*Exercise material*.
/---
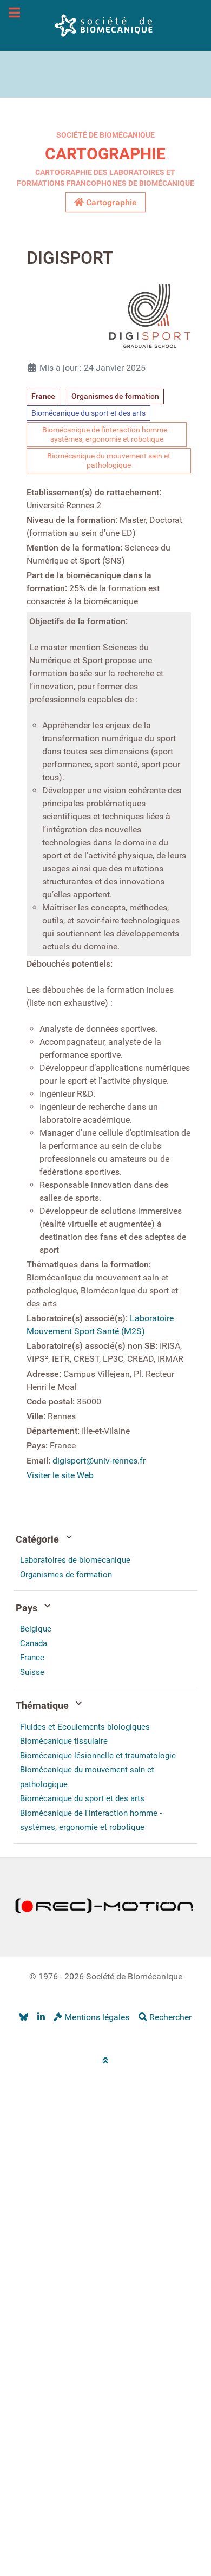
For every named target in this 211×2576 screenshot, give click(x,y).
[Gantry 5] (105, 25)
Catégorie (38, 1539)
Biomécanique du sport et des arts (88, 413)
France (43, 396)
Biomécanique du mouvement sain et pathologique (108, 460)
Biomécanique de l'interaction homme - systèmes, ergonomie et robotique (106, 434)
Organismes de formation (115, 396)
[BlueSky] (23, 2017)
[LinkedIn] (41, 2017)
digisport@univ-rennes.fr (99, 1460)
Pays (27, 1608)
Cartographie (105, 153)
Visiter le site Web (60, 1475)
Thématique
\---
*Task details*. Go through the records and repeat each one exactly, skipping anything that is a picture.

*Exercise output*.
For every named target in this 211×2576 screenshot, give click(x,y).
[Gantry 5] (105, 25)
Catégorie (38, 1539)
Biomécanique du sport et des arts (88, 413)
France (43, 396)
Biomécanique du mouvement sain et pathologique (108, 460)
Biomécanique de l'interaction homme - systèmes, ergonomie et robotique (106, 434)
Organismes de formation (115, 396)
[BlueSky] (23, 2017)
[LinkedIn] (41, 2017)
digisport@univ-rennes.fr (99, 1460)
Pays (27, 1608)
Cartographie (105, 153)
Visiter le site Web (60, 1475)
Thématique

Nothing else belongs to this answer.